Spring bulbs and London’s new vegetable gardens

My hellebores are doing wonderfully, again, and this year I have the best display of snowdrops I’ve ever had in the garden, but once again the crocus are rubbishy: small clumps of purple crocus, one or two white and mauve striped ones sitting in miserable isolation and no yellow ones at all.

I’m certain the squirrels dig them up and eat them and that they prefer the yellow ones. I’ve tried dipping the bulbs in paraffin and that doesn’t deter them, and I’ve tried planting the bulbs under wire mesh and the pesky rats-with-attitude simply dig up the whole mesh and steal all the bulbs in one fell swoop. And while I’m all for live and let live, I’m not in the business of providing expensive crocus bulbs every year just to feed squirrels!
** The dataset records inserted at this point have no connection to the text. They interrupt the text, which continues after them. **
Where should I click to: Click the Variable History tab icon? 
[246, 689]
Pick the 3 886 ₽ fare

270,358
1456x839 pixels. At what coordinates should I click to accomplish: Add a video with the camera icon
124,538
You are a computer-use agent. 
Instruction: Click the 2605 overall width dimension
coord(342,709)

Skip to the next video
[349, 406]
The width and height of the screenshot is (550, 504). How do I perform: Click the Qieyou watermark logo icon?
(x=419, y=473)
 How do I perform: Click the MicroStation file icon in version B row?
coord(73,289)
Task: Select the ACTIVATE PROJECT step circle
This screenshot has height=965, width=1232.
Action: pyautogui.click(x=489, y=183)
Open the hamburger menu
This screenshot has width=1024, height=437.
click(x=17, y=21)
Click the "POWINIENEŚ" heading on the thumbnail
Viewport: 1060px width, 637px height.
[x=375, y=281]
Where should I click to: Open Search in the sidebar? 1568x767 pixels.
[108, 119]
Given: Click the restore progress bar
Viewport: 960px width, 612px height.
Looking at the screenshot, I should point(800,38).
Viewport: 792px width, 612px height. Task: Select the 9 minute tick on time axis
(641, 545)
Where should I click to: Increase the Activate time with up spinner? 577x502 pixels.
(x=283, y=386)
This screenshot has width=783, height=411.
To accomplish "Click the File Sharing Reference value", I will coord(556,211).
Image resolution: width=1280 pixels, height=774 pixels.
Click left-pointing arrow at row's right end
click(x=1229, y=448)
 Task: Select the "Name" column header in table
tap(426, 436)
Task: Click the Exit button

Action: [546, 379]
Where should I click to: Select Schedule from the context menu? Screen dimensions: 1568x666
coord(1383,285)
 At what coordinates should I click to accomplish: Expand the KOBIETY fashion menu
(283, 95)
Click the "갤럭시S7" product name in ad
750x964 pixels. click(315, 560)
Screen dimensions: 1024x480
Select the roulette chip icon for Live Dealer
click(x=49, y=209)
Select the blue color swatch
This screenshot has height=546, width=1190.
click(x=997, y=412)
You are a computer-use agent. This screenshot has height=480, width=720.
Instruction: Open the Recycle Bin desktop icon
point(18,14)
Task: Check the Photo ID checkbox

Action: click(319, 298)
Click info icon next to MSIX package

Speaking of which, London Mayor Boris Johnson has had a good idea (I suspect Boris would call it a ‘wheeze’) which could change the face of London, and the health of some Londoners, and I’ve been following it since it was announced just a few days after he was voted into office. Along with Rosie Boycott, chair of London Food, he’s pledged to find 2012 new places to grow food in London by 2012 – get it?

Anyway, it all went quiet for a while, apart from the rumbles about allotments being concreted over to make space for stadiums, and then, this week, good news! British Waterways has come on board with the scheme – they manage canals and other waterways throughout the UK and will be looking to build community gardens and allotments beside their watery responsibilities – which is great news all round. Apparently 14 groups have signed up to the Capital Growth scheme, including a very big and privately owned residential garden in Morden which is going to have volunteers working on it and sharing in the harvest.

Wonderful. As long as they don’t have too many squirrels helping themselves too!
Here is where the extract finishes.